Some animal research suggests avocados are also good for brain health, but more research is needed. Avocado is a fatty fruit, but it’s monounsaturated fat, which helps maintain healthy blood flow. Some studies suggest avocados may help maintain healthy blood pressure. Hypertension is a risk factor for the decline in cognitive abilities, so a lower blood pressure should promote brain health. Avocados are high in calories however.
The British Dietetic Association says "Evidence is mounting that eating wholegrains regularly as part of a healthy diet and lifestyle may help to reduce the risk of many common diseases." The BDA cites a 2000 study by researchers at the University of Kentucky that suggests heart diseases and type 2 diabetes may be up to 30% lower in people who regularly eat wholegrain as part of a low-fat diet and healthy lifestyle. Wholegrains are found in oats, wholemeal breads and brown rice.
Beans or pulses may help stabilise glucose (blood sugar) levels. The brain is dependent on glucose for fuel, and since it can't store the glucose, it relies on a steady stream of energy, which beans can help provide. Any beans will do, including lentils.
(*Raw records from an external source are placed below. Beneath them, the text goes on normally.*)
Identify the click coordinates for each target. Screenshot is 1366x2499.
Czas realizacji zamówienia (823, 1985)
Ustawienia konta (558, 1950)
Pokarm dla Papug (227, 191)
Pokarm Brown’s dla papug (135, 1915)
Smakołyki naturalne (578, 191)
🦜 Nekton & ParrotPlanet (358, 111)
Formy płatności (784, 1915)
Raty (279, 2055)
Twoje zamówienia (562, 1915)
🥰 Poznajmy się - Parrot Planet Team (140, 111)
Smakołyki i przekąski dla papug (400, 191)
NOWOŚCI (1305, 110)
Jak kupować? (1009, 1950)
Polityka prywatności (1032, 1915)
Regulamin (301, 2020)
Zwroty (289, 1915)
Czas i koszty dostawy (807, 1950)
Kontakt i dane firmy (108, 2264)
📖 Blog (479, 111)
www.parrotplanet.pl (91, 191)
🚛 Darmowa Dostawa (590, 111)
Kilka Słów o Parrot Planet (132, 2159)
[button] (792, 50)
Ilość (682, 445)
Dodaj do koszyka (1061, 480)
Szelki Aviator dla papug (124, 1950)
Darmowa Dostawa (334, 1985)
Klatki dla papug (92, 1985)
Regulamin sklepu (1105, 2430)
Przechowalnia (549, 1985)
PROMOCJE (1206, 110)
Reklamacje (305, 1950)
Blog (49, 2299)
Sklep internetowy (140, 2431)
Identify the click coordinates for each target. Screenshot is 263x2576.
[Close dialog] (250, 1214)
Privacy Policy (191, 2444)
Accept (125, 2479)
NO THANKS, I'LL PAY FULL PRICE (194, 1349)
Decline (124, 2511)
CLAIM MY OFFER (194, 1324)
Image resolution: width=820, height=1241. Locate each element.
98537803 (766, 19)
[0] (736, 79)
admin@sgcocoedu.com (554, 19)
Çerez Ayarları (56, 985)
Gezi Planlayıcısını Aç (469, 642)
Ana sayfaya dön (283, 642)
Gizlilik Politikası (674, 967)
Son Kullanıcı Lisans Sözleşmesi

Pomegranate juice (you can eat the fruit itself but with its many tiny seeds, it's not nearly as convenient) offers potent antioxidant benefits. These may help protect the brain from the damage of free radicals. Animal studies show pomegranates, which have very high levels of antioxidants, may have a protective effect on the brain, but more studies are needed. Citrus fruits and colourful vegetables boast antioxidant properties - often the more colourful the better.
Two to three cups of tea a day contain some caffeine, which may help enhance memory, focus and mood. Tea also has potent antioxidants, especially the class known as catechines, which promotes healthy blood flow. A Japanese study of 1,000 people over 70 found that those who drank the most green tea showed the least signs of the cognitive decline associated with ageing.
Plain chocolate has powerful antioxidant properties and contains several natural stimulants, including caffeine, which enhances focus and concentration. A study by food scientists found that the antioxidant concentration in a cup of hot chocolate was higher than that found in either red wine or green tea. It also stimulates the production of endorphins, which helps improve mood.